Blue-Green Deployment in Azure Container Apps Using Azure Developer CLI

By PuiChee (PC) Chan

Blue-green deployments allow teams to minimize downtime and reduce risk when releasing new application versions. This guide demonstrates how to execute blue-green deployments for Azure Container Apps (ACA) by leveraging the Azure Developer CLI (azd), Bicep infrastructure-as-code, and CI/CD pipelines with GitHub Actions.

Overview

  • Azure Developer CLI (azd) now supports Azure Container Apps with revision-based deployments.
  • Blue-green deployments let you maintain both ‘blue’ (current) and ‘green’ (new) revisions, directing traffic between them with minimal disruption.
  • The process is controlled via environment variables, Bicep parameters, and automated workflows.

Prerequisites

  • Azure subscription
  • Azure Developer CLI installed
  • Docker (for building images)
  • Python (sample app in walkthrough)

Local Deployment Workflow

  1. Initialize the Project
    • Create an empty folder and run:

      azd init -t puichan/aca-blue-green
      
  2. Deploy Blue Revision
    • Set environment variables and deploy:

      azd env set BLUE_COMMIT_ID fb699ef
      azd env set LATEST_COMMIT_ID fb699ef
      azd up
      
    • Result: Only the blue revision is created if GREEN_COMMIT_ID is not set.

  3. Create Green Revision (Keep Traffic on Blue)
    • Add green revision, but keep traffic routed to blue:

      azd env set GREEN_COMMIT_ID c6f1515
      azd env set LATEST_COMMIT_ID c6f1515
      azd env set PRODUCTION_LABEL blue
      azd deploy
      
  4. Traffic Management
    • The PRODUCTION_LABEL environment variable determines which revision receives production traffic.
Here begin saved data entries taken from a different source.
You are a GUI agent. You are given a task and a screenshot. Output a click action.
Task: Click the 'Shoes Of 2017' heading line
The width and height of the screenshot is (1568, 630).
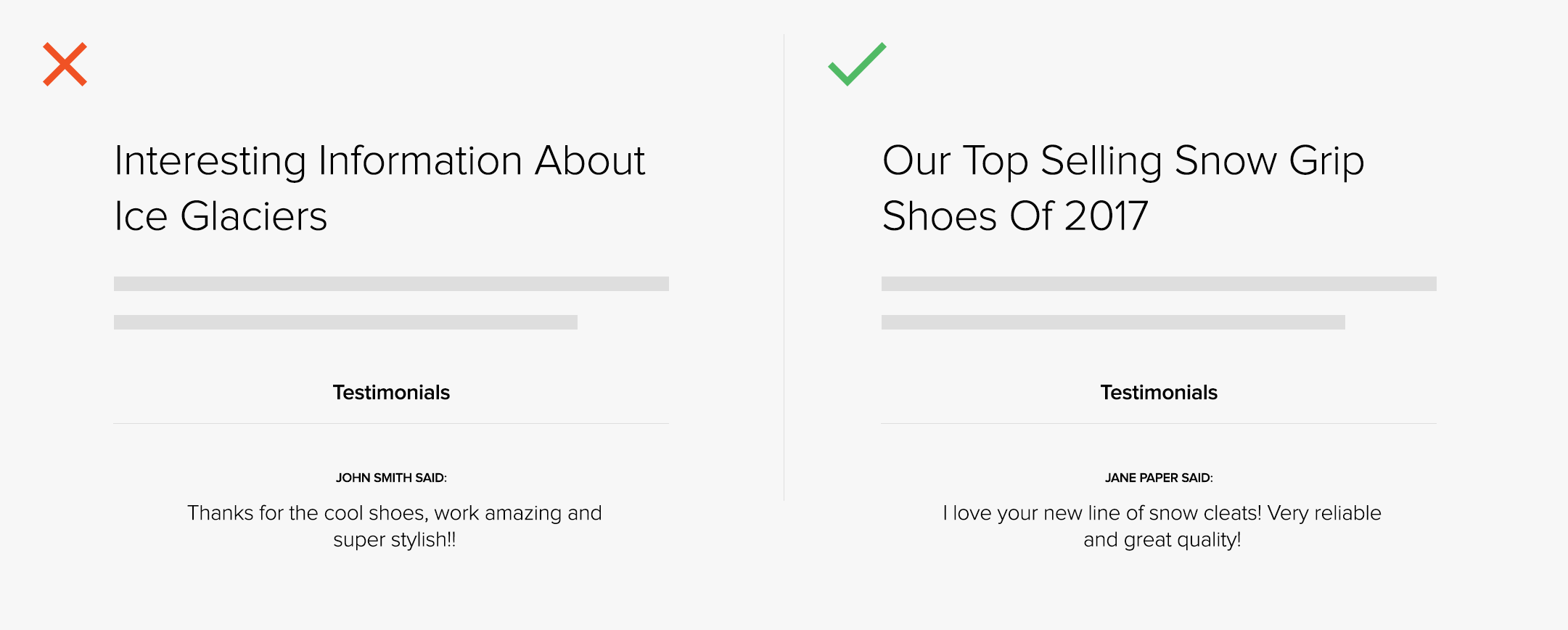(1015, 216)
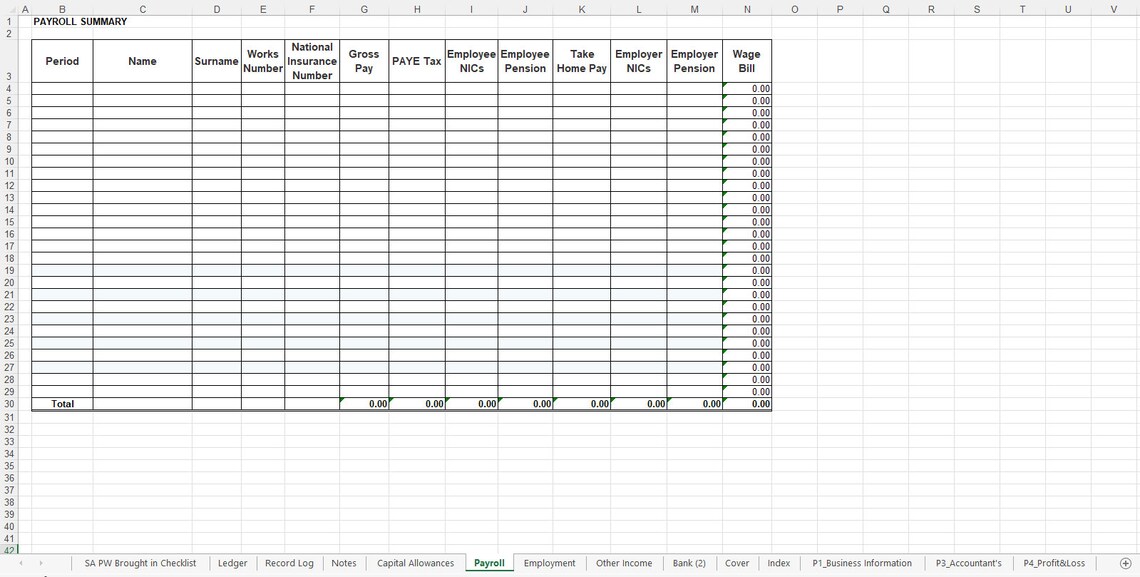Switch to the Ledger sheet
The height and width of the screenshot is (577, 1140).
pos(232,563)
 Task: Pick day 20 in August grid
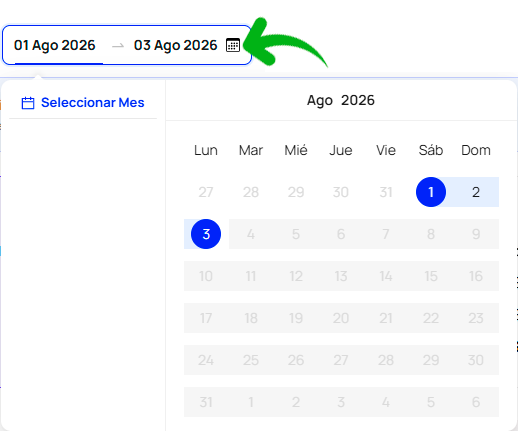(x=341, y=318)

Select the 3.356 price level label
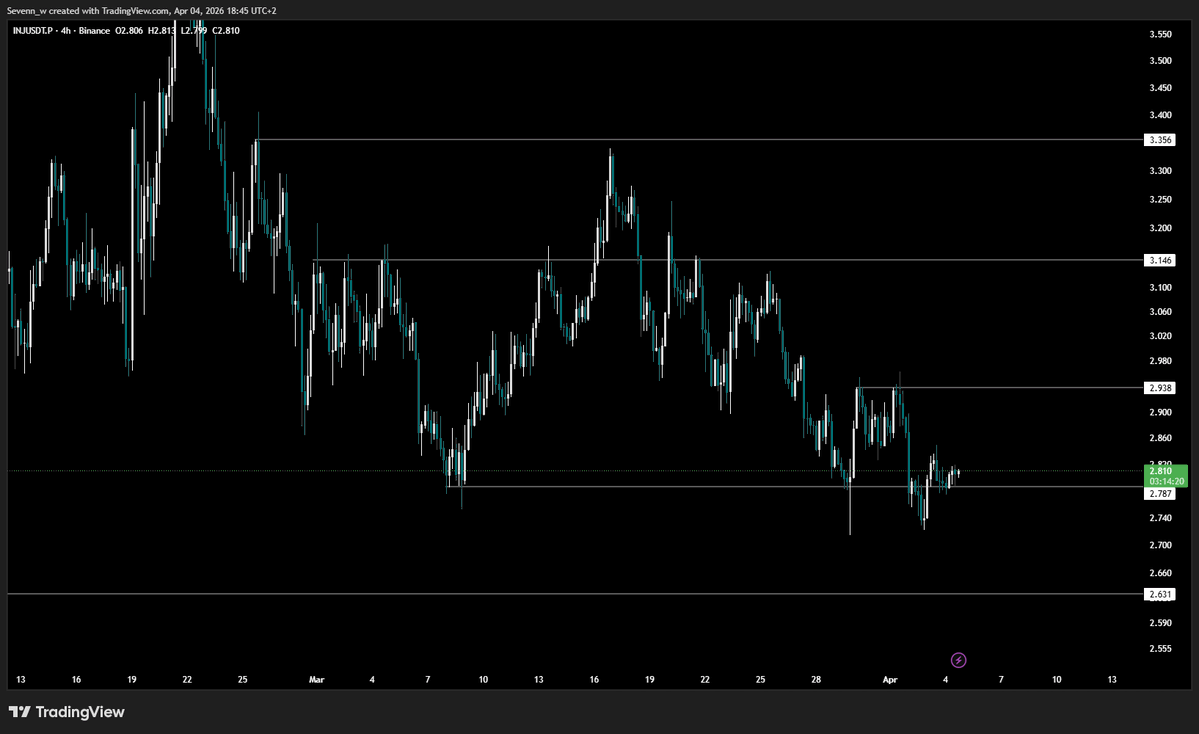(x=1160, y=140)
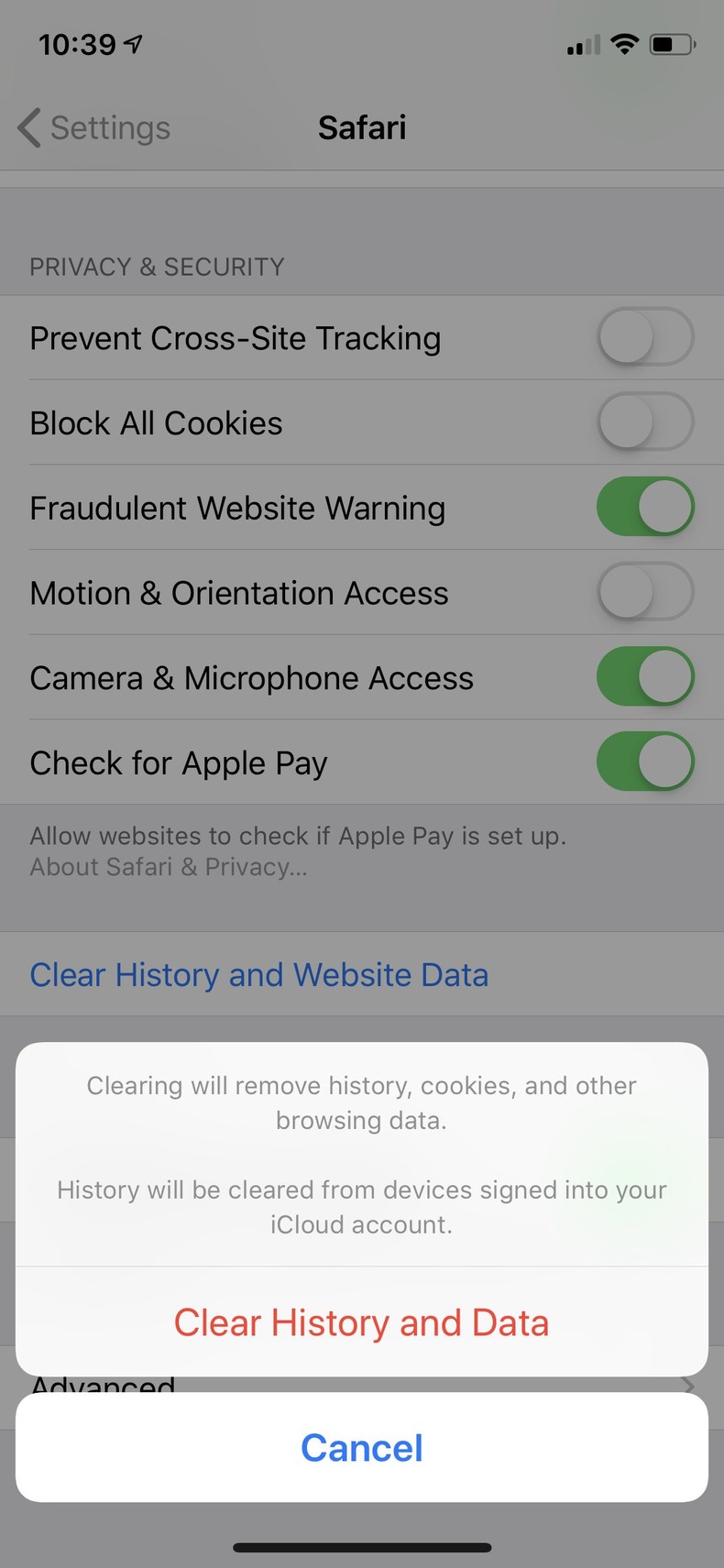
Task: Turn off Camera & Microphone Access
Action: click(645, 677)
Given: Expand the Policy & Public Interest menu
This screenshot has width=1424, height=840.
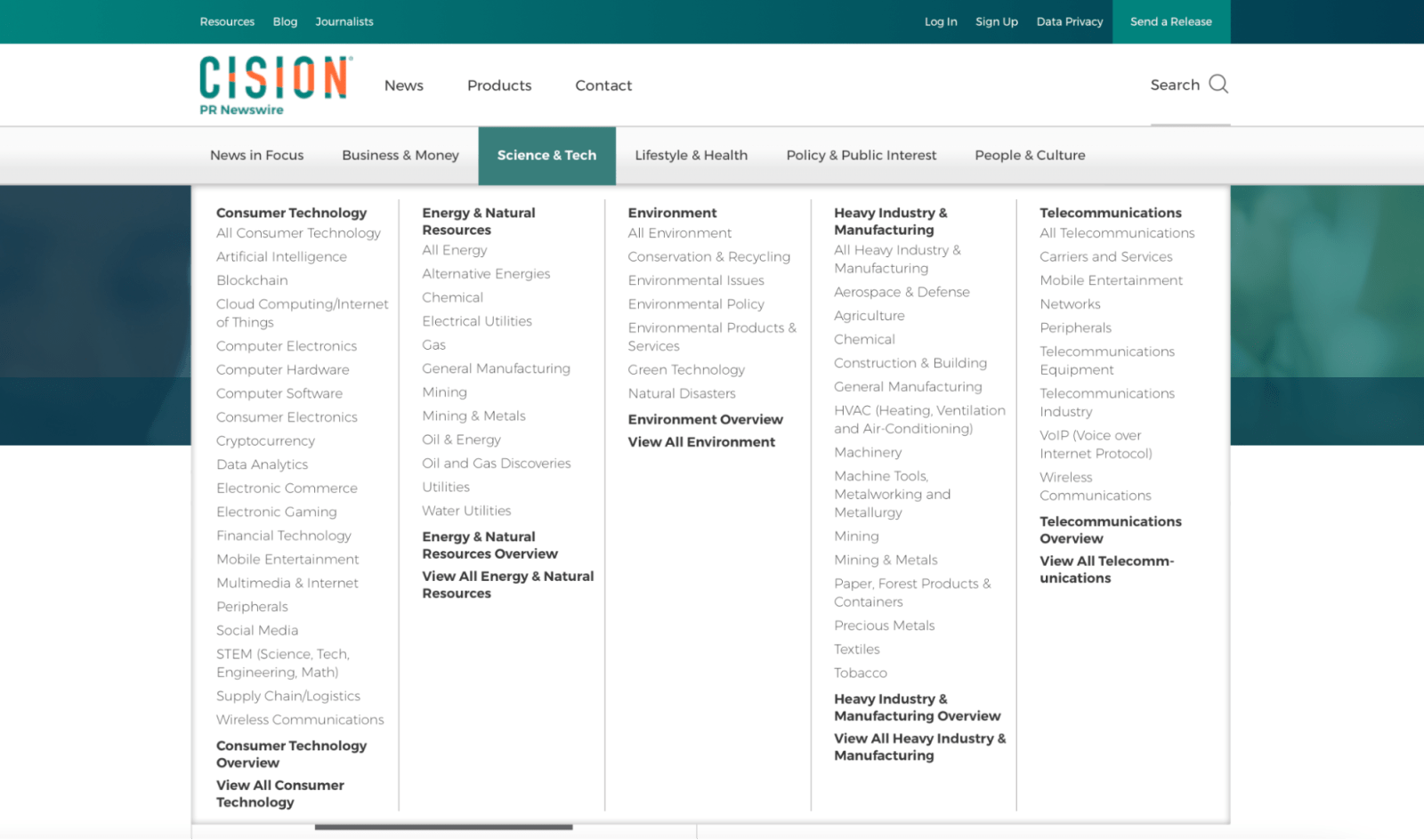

Changing it and redeploying swaps traffic between blue and green.
    • Traffic split logic is encoded in the web.bicep file.
  5. Viewing Endpoints
    • Get FQDNs for production, blue, and green deployments:

      $uri = azd env get-value "SERVICE_WEB_URI"
      $domain = ([System.Uri]$uri).Host.Split('.', 2)[1]
      Write-Host "Production FQDN: $uri"
      Write-Host "Blue label FQDN: https://web---blue.$domain"
      Write-Host "Green label FQDN: https://web---green.$domain"
      
  6. Switch Traffic to Green
    • To direct all production traffic to the green revision:

      azd env set PRODUCTION_LABEL green
      azd deploy
      
  7. Rollback to Blue
    • Restore blue revision as production:

      azd env set PRODUCTION_LABEL blue
      azd deploy
      

CI/CD Pipeline with GitHub Actions

  • A sample azure-dev.yml workflow is provided to automate deployments.
  • The workflow uses the current commit ID as the revision label and manages blue-green alternation based on ACA tags and state, automating both new deployments and traffic switches.
  • ACA garbage collects old, inactive revisions beyond a configured threshold.

Key Concepts & Best Practices

  • Immutability: ACA revisions are immutable; deployments always create a new revision, simplifying rollback and auditing.
  • Bicep & IaC: Use Bicep templates for declarative infrastructure, mapping environment variables to Bicep parameters for automation.
  • Automated Rotation: Deployments alternate blue and green, with state managed in ACA tags and controlled through CI/CD workflows.
  • Manual or Automated Management: Both local CLI commands and GitHub Actions pipelines can be used to control deployments and traffic splits.

Resources

Conclusion

The blue-green deployment pattern is now straightforward for Azure Container Apps with the Azure Developer CLI’s revision-based strategy. This enables robust, production-grade rollouts with minimal downtime and easy rollbacks. The immutability of revisions and declarative Bicep workflows simplify lifecycle management, while CI/CD automation provides repeatable, reliable deployments.